_TASK_
Find each line in the records below that contains the string "column", and copy those lines. Matching is case-sensitive.
# # # # # # #
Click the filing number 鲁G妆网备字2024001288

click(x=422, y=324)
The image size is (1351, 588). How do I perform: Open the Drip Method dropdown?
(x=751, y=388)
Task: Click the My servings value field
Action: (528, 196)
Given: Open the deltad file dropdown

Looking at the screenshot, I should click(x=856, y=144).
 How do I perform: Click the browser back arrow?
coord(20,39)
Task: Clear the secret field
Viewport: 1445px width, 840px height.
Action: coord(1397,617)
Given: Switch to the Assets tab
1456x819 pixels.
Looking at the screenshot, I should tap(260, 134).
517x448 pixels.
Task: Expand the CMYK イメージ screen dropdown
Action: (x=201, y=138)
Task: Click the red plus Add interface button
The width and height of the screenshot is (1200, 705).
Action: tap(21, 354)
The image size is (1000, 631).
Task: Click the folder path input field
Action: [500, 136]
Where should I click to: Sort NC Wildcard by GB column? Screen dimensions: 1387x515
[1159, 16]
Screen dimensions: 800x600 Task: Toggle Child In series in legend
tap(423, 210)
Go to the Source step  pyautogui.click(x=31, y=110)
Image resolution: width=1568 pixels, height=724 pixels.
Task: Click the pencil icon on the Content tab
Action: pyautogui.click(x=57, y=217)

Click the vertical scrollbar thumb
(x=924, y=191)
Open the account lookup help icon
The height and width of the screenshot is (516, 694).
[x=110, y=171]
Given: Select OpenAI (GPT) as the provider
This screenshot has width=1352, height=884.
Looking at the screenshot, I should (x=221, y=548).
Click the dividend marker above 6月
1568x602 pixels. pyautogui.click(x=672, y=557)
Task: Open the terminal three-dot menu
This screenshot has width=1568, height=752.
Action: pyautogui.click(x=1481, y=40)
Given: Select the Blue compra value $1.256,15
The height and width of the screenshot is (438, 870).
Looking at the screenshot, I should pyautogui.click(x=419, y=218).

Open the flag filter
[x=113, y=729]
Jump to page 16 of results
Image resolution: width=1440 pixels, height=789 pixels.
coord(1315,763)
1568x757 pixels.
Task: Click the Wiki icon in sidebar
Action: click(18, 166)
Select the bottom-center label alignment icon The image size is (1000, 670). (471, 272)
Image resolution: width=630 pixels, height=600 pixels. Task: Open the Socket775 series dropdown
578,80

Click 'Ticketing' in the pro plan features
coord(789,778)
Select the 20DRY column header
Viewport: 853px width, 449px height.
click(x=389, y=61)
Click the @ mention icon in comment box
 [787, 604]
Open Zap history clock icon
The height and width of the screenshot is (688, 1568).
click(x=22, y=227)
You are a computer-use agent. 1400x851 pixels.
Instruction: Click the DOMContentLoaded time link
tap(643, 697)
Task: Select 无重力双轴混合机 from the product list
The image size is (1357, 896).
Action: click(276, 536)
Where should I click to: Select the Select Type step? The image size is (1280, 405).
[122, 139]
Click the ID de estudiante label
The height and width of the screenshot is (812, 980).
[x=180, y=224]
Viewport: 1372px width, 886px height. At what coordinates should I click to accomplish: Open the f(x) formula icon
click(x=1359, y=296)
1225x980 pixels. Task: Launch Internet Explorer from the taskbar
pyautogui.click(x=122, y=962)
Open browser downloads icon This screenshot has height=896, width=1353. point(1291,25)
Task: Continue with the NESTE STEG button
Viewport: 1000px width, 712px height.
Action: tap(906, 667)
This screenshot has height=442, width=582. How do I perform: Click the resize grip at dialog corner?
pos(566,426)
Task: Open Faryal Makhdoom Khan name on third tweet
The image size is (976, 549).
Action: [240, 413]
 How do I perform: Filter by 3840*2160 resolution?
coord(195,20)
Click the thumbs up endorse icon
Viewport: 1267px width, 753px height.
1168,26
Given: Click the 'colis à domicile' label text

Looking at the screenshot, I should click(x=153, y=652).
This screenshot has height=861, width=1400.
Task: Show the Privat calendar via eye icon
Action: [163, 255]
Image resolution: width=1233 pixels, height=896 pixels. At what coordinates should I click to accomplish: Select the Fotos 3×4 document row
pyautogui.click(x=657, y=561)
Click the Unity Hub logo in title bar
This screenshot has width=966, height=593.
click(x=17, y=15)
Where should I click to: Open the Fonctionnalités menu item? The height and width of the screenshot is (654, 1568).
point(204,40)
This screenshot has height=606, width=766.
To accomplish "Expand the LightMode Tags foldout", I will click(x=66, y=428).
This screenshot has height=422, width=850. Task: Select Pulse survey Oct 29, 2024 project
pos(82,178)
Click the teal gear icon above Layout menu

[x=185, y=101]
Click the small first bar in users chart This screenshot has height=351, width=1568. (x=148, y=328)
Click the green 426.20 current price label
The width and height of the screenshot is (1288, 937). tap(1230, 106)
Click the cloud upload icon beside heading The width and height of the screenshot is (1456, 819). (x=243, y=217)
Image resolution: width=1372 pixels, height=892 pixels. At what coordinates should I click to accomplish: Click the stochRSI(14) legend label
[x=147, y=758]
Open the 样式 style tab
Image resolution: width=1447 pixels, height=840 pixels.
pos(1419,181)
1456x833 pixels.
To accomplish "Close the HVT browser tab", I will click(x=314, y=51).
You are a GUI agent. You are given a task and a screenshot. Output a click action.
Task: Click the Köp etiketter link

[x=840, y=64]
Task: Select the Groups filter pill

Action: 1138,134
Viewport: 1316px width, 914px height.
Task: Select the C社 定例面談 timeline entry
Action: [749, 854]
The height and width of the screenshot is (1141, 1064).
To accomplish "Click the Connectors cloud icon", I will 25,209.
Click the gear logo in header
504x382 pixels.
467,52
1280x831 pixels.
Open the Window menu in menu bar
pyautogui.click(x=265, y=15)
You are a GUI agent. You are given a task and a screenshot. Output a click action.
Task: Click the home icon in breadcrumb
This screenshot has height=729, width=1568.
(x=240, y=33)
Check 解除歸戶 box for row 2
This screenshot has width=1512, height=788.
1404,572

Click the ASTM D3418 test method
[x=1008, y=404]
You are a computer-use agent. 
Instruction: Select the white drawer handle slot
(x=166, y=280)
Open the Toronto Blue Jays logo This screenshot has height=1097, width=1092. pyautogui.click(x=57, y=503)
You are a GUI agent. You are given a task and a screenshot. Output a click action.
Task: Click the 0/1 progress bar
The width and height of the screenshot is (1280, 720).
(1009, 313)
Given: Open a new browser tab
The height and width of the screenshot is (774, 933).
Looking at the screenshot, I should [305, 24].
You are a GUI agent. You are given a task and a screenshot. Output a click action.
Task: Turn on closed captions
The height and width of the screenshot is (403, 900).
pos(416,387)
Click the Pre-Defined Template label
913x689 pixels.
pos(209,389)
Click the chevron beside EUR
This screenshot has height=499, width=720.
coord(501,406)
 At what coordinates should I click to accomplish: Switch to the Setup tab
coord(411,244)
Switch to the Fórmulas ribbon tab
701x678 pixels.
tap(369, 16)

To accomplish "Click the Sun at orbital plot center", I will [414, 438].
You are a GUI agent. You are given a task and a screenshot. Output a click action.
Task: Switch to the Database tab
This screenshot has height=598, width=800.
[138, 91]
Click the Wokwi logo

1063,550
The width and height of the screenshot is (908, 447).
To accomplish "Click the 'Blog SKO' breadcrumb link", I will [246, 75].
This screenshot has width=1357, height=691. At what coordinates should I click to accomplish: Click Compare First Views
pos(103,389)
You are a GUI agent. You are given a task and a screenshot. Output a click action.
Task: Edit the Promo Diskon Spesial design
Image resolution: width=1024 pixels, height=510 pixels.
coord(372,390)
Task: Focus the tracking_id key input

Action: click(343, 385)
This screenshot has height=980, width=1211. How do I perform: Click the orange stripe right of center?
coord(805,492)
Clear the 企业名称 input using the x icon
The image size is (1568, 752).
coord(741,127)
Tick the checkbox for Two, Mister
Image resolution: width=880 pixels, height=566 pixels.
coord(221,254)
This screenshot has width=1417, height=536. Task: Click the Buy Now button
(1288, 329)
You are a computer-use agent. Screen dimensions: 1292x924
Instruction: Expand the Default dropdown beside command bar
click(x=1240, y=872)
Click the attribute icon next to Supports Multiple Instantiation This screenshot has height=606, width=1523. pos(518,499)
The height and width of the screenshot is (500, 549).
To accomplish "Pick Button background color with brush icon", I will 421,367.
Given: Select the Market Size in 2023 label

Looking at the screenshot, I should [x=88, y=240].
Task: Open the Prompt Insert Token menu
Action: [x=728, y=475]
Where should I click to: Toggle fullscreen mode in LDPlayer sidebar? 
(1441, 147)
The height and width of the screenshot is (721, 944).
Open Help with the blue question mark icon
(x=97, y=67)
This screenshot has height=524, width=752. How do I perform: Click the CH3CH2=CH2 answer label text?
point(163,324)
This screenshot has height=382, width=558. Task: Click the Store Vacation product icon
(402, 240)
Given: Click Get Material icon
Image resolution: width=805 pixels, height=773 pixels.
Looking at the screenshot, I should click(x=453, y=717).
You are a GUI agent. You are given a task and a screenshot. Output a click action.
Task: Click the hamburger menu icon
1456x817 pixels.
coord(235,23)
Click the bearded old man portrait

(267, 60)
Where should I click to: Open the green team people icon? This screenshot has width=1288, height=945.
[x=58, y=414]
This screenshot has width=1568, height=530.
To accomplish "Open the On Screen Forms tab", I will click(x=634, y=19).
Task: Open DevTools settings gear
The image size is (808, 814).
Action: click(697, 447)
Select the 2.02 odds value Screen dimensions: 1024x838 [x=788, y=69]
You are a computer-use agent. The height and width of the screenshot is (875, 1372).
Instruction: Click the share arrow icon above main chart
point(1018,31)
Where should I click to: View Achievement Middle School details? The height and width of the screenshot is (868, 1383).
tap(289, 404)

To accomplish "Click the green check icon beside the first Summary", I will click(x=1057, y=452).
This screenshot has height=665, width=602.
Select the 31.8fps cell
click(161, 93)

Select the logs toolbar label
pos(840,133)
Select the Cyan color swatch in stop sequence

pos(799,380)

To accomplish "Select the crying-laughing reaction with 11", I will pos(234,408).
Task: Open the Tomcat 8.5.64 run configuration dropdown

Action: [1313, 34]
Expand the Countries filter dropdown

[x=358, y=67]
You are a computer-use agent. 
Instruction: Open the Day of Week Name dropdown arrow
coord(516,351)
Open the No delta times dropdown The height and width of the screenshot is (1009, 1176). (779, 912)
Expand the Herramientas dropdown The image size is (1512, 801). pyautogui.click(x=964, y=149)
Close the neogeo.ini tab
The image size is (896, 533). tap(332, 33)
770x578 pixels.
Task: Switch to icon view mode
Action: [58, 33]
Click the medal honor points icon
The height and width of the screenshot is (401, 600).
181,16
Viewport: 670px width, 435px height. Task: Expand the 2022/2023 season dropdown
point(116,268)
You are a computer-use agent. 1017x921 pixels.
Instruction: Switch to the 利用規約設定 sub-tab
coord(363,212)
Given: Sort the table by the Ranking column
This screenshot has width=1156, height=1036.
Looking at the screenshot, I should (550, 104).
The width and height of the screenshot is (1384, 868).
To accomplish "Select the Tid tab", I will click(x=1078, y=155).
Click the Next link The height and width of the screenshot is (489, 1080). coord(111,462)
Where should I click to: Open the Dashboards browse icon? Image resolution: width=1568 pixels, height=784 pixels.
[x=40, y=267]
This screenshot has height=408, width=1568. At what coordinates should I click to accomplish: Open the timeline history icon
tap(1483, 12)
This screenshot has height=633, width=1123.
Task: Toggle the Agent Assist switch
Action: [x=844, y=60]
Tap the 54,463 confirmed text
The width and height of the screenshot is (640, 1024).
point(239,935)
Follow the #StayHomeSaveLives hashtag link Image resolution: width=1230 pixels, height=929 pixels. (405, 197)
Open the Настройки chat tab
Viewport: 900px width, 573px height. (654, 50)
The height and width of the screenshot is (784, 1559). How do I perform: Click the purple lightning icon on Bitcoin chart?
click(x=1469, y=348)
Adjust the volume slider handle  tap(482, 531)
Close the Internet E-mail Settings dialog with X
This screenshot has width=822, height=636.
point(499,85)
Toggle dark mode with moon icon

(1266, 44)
# # # # # # #
_EXERCISE RESPONSE_
Where should I click to: Sort NC Wildcard by GB column? Screen dimensions: 1387x515
Select the 20DRY column header
Given: Sort the table by the Ranking column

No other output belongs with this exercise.